Bağımsız geliştirici Tolga Ay’ın 2D aksiyon platform türündeki ilk oyunu Remnants of Naezith’in çıkış haberini dün sizlerle paylaşmıştık.
Basının ve oyuncuların karşısına ilk kez Gaming İstanbul 2016’da çıkan oyun, hem fuarın ziyaretçilerinden hem de oyun medyasından büyük ilgi gördü.
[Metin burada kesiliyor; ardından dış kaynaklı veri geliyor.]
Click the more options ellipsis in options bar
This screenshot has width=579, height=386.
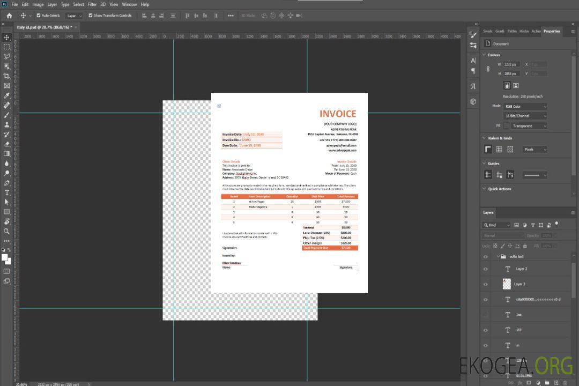click(x=231, y=16)
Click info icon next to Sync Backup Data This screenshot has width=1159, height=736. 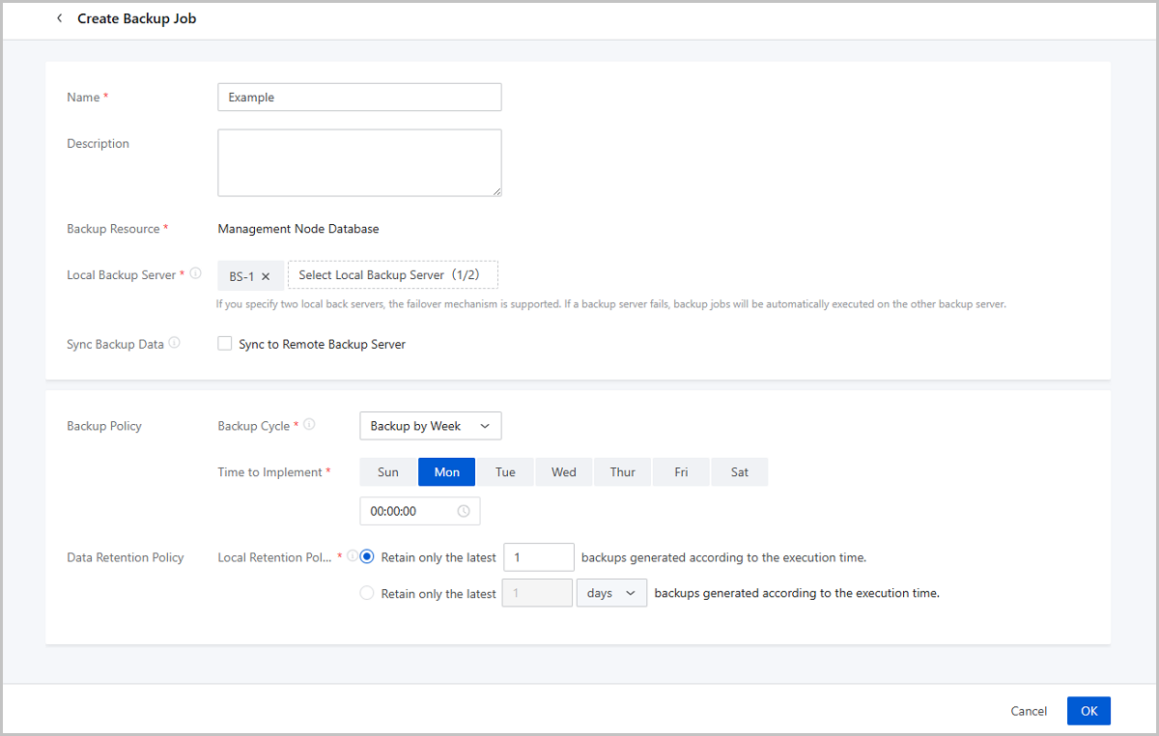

Ertesi yıl GIST’in desteğiyle Quo Vadis’e da katılan Tolga Ay, oyunun gördüğü ilgiyi geliştirme sürecinde destekleyici bir faktör olarak kullanmayı da bilmiş.
Çıkışının üzerinden çok kısa bir süre geçmiş olmasına rağmen oyunculardan ve oyun mecralarından çok olumlu tepkiler alan Tolga Ay’ın başarısı hepimizi sevindirdi. Oyunun çıkışı vesilesiyle biz de oyunun geliştiricisi Tolga Ay’a birkaç soru yönelttik. Daha nice başarısını bu sayfalarda yazmayı dilediğimiz Tolga Ay’ın yanıtlarını aşağıda okuyabilirsiniz.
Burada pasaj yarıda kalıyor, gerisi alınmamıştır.